No sé lo que quiso evitar José Revueltas con su muerte, el 14 de abril de 1976, a los sesenta y dos años. Lo que sí sé es que toda su vida fue una inmolación, un holocausto, una entrega a los demás, a sus hermanos libremente escogidos; sus hermanos los pobres, las prostitutas, sus hermanos con sus rostros morenos de tierra labrantía, los padrotes, los merolicos; sus hermanos, el lumpen que anda por la calle arrastrando los pies, pegándose a los muros para que los dejen en paz, para que la muerte no los apachurre y los deje embarrados sobre la acera.
En los años previos a su muerte, José Revueltas se quedaba durante horas viendo un árbol que sobresalía por encima de los techos de lámina del rumbo de Insurgentes en donde vivía. Se levantaba en medio del asfalto y de los coches; una gran rama estaba seca, otra se había extendido casi sin hojas, la otra sí reverdecía frente a la ventana de Revueltas. El cielo entreverado entre sus ramas, el árbol era el único lujo de Revueltas. En la mañana y en la tarde lo saludaba y le puso Hamlet. Aseguraba que ambos estaban a punto de secarse. Solo y enfermo, Revueltas solía ir de su mesa de trabajo a la ventana, de su cama a la ventana, veía el árbol y regresaba a su mesa, lo saludaba y regresaba a la cama. Al final ya no se levantó y entonces le preguntaba a su esposa Emma Barón: “¿Cómo amaneció hoy el árbol?”

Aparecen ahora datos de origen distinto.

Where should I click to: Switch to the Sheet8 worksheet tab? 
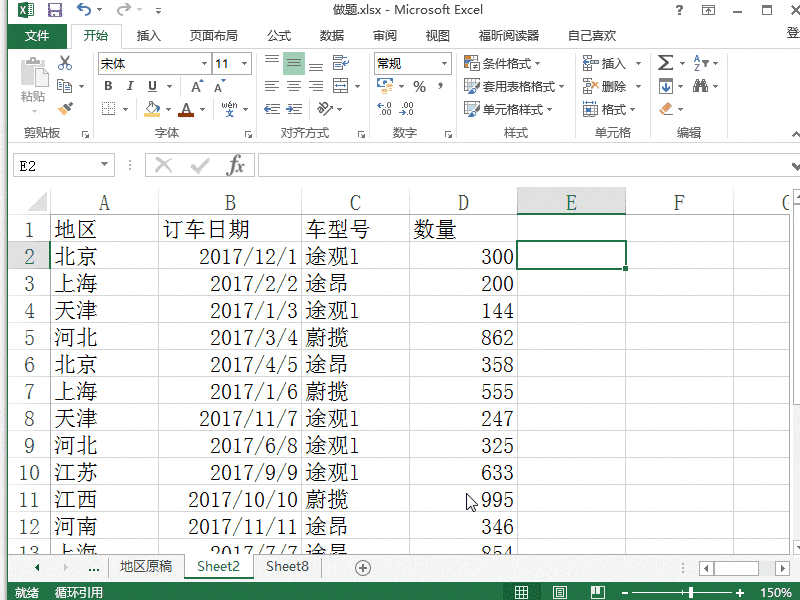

Ahora, Revueltas amanece con sus cien años de árbol y nosotros quisiéramos ser sus hojas, las más conscientes, las que mejor se preocupan por los otros, las que quieren evitar el dolor y las llagas, los que buscan que México ya no sea una ballena boqueando en el lago de Chapultepec, llena de enorme fatiga.